Opposing border wall with feds’ help
Much has been written about the beauty and biodiversity of the borderlands, especially the Rio Grande Valley, as the Trump administration moves to bulldoze through it to build border walls.
But resistance to the walls isn’t just coming from activists and communities in the path of construction. Many of the best arguments against Trump’s destructive project actually come from his own federal experts and Texas officials.
The U.S. Fish and Wildlife Service describes the Lower Rio Grande Valley National Wildlife Refuge as “one of the most biodiverse regions in North America” and offers a 16page tally of the hundreds of birds spotted there.
The agency also provides a list of imperiled species, like the ocelot and Texas ayenia, which need wild places along the Rio Grande to survive. According to federal planning documents, thousands of acres of this wildlife habitat will be lost to Trump’s wall.
Texas is rightly proud of its Bentsen-Rio Grande State Park, an international bird-watching destination.
“Bentsen-Rio Grande Valley State Park alone has an impressive list of 358 species recorded within the park’s boundaries,” boasts the Texas Parks and Wildlife Department. “Some birders travel to the Bentsen to see bird species they can’t find anyplace else in the country, from the Green Jay and the Buff-bellied Hummingbird to the Great Kiskadee and the Altamira Oriole.”

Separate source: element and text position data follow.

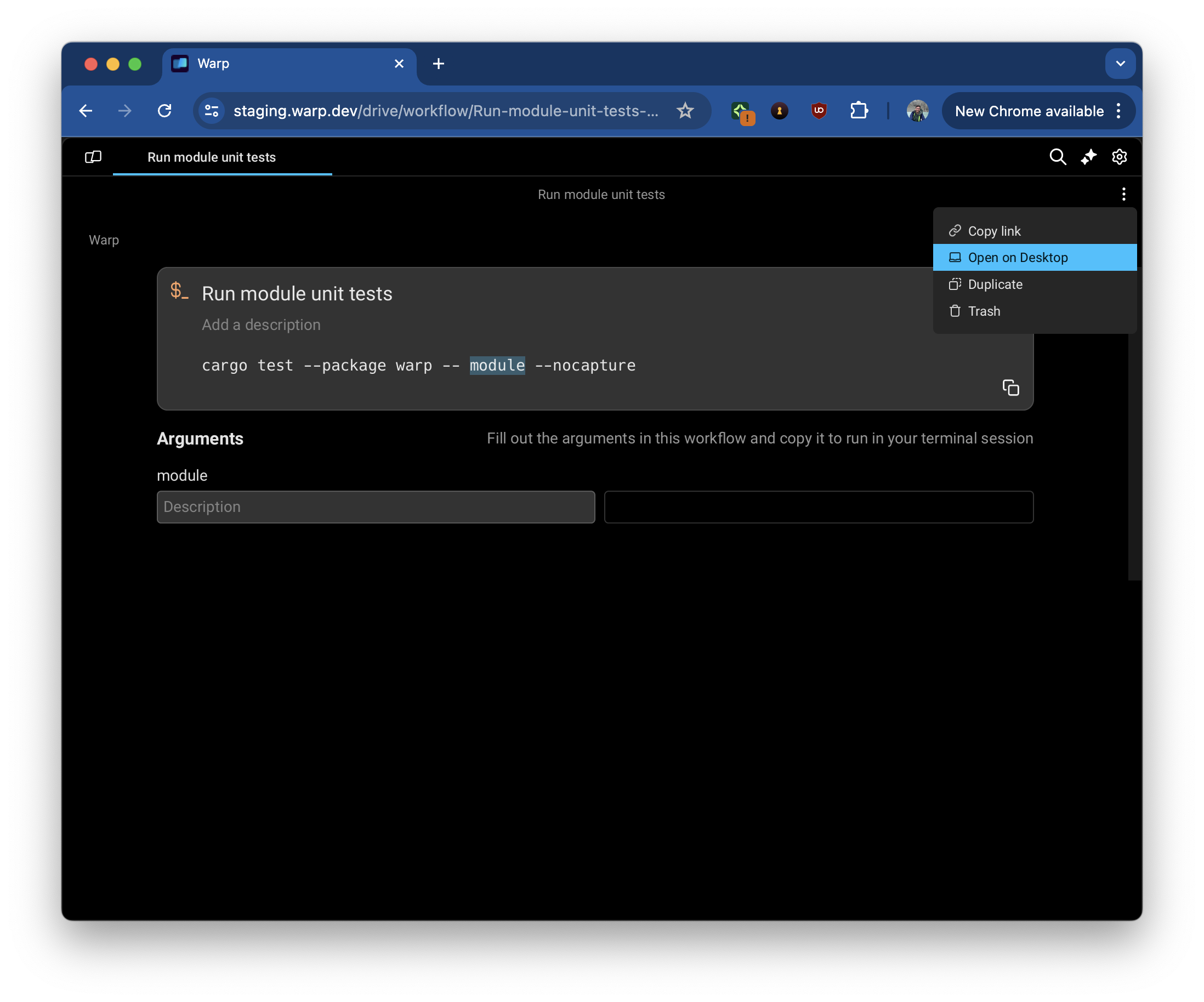1204x1002 pixels.
Task: Toggle the Warp Drive side panel icon
Action: click(93, 157)
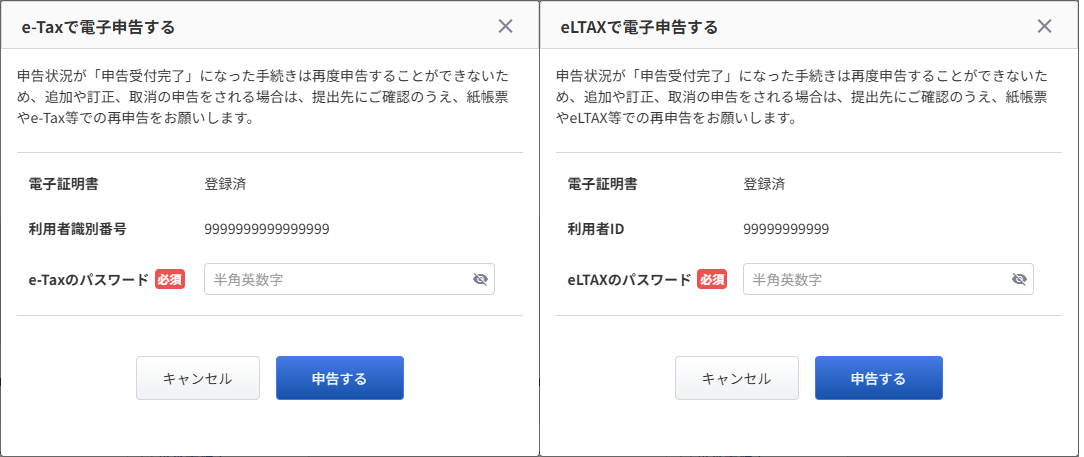Select the 利用者識別番号 value 9999999999999999
Image resolution: width=1084 pixels, height=457 pixels.
click(x=267, y=230)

But most of the park would end up on the south side of the proposed wall. If that happens, state officials warned last year, the 766-acre park might have to forfeit the land and close its doors to the public. That would mean giving up the 30,000plus visitors it brings to the region each year.
It could end the park’s role as a teaching center for generations of children and wall off one of the last places in the region where families can camp by the banks of the Rio Grande.
“The barriers to park use would weaken the ability of Bentsen-Rio Grande to perform one of its primary missions, providing access to the outdoors for local scout groups and serving as an outdoor classroom for school groups,” parks officials wrote.
Planned border walls will also cut through the National Butterfly Center and the grounds of historic La Lomita Chapel. The Trump administration will even seize land from hundreds of private properties and family farms.
Trump recently waived 28 environmental and public health laws in the Rio Grande Valley’s Hidalgo and Cameron counties to rush wall construction. The Center for Biological Diversity, where I work, sued to challenge Trump’s reckless attempt to ignore these protections for clean air, clean water and endangered wildlife.
Our case notes that Congress did not intend to give the Trump administration, or any administration, unlimited power to build border walls wherever it wants, without following federal laws.
Texas wildlife officials certainly understand the damage these walls can do in the Rio Grande Valley, which has 54 miles of border barriers. They’ve seen it before.
In 2009, less than a year after new walls were built, the Rio Grande flooded, as it often does. Fleeing animals were trapped by a concrete border wall, unable to escape the rising floodwaters.
After the flood, wildlife officials found hundreds of waterlogged shells from the Texas tortoise — a state-listed threatened species — pushed up against the wall, full of muck and rot. The agency expected the same fate for other animals, saying any ocelots or jaguarundis would have likely perished in the floodwaters.
The bottom line: This is no place for border walls, and not only because they don’t stop people from crossing. This is some of the most biodiverse, breathtaking country in North America, where people and animals have lived for millennia.
With so few wild places left, we have to protect these last havens for wildlife and outdoor recreation in the Rio Grande Valley. Texans shouldn’t let Trump’s wall smash these natural treasures.